## [WORK REQUIRED]
Transcribe exactly the lines from the one containing "Viewport: 1575px width, 1428px" through the end of the data, both included. Leave out pictures.

## [RECORDS SHOWN]
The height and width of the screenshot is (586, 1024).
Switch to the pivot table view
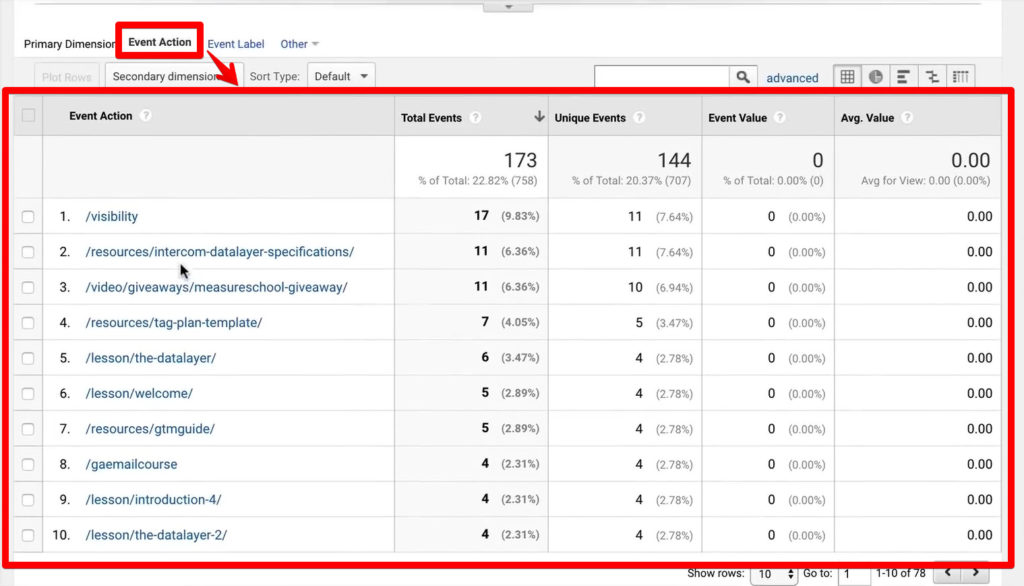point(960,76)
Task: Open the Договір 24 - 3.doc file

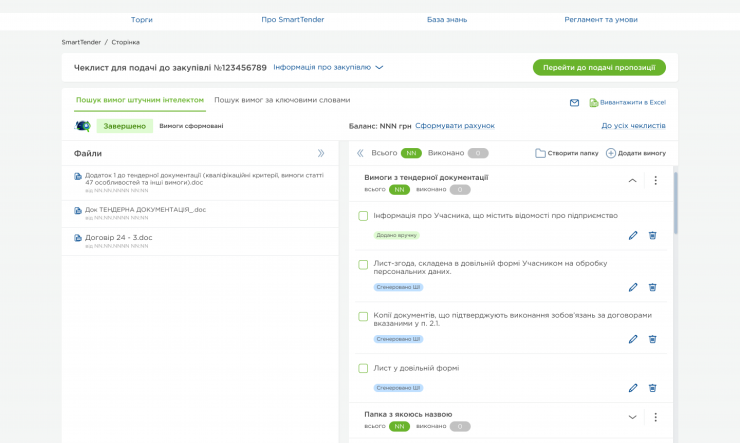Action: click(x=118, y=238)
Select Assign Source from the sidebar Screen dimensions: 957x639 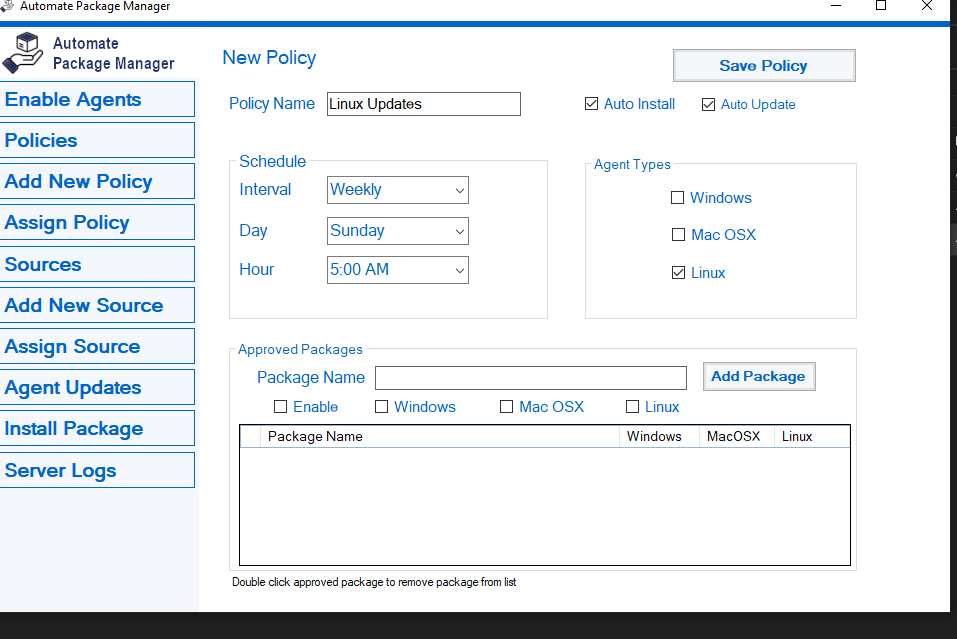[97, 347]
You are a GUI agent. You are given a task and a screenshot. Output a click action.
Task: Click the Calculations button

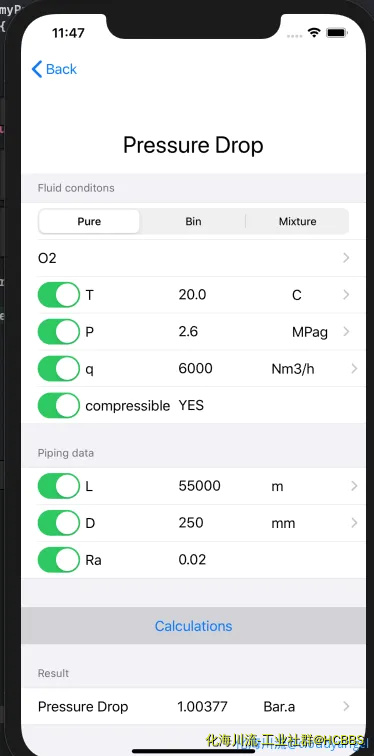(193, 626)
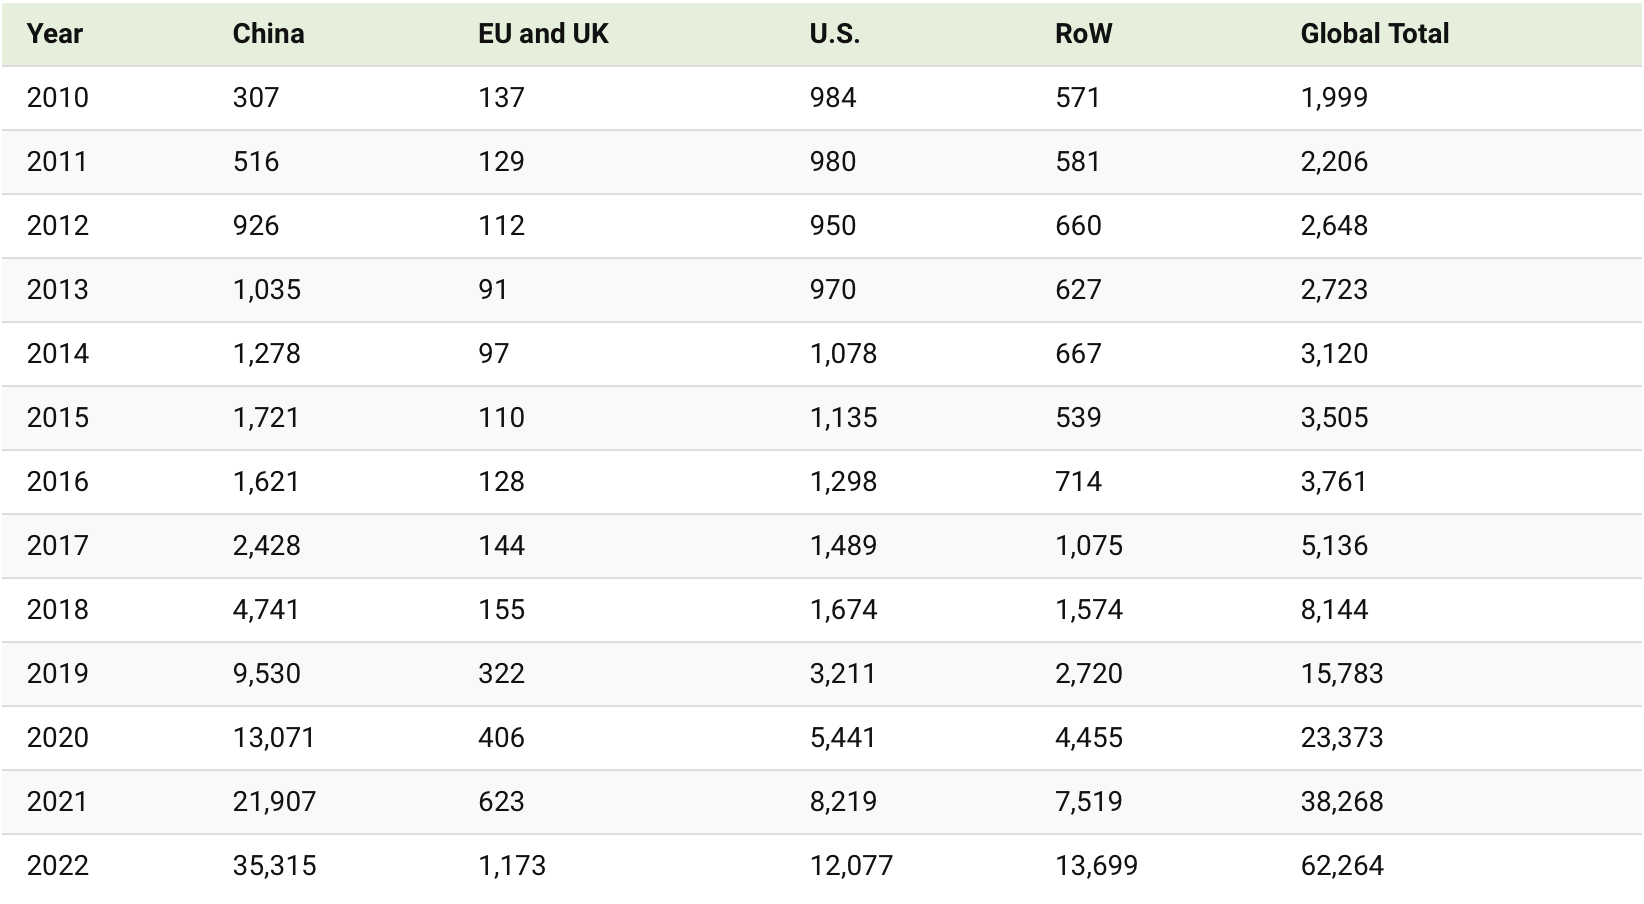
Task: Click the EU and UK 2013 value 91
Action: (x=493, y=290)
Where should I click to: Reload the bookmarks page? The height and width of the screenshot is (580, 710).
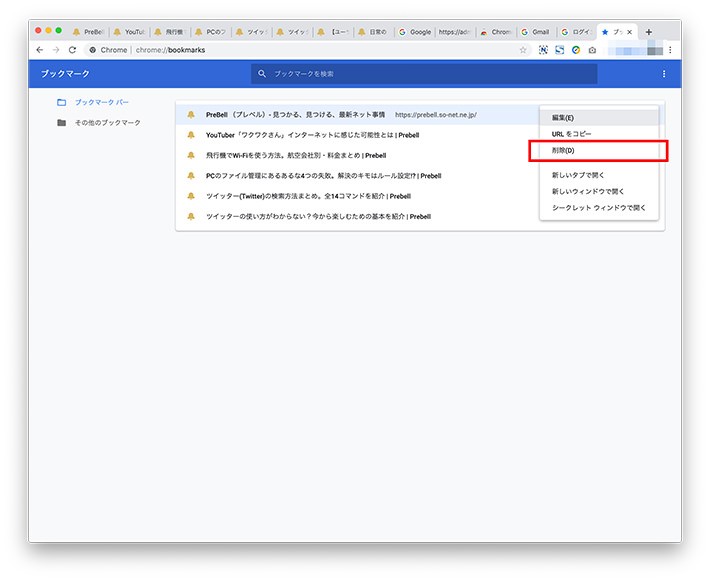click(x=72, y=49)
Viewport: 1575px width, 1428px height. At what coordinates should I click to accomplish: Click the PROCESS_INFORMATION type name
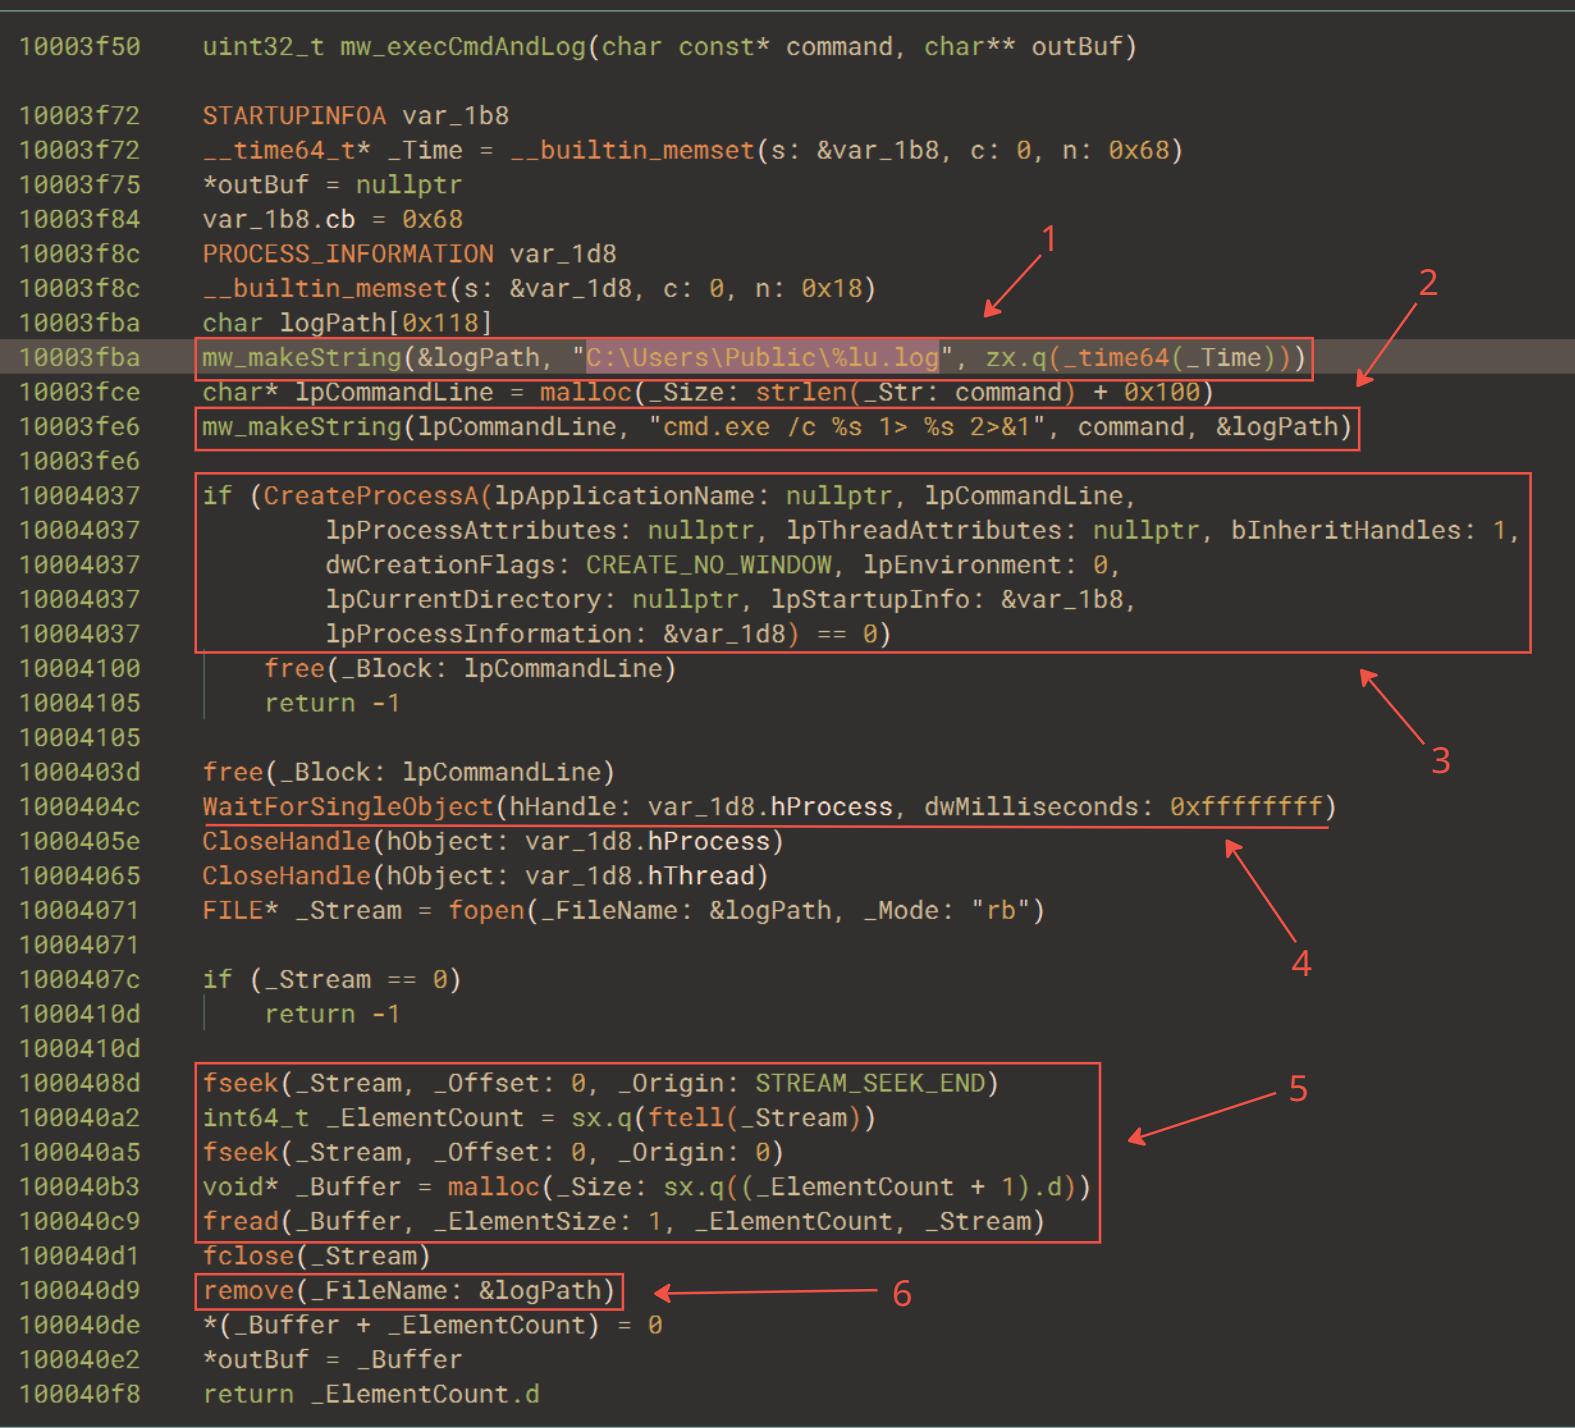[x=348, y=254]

## [REPLY TO THE TASK]
Viewport: 1575px width, 1428px height. At what coordinates should I click to accomplish: Click the PROCESS_INFORMATION type name
[x=348, y=254]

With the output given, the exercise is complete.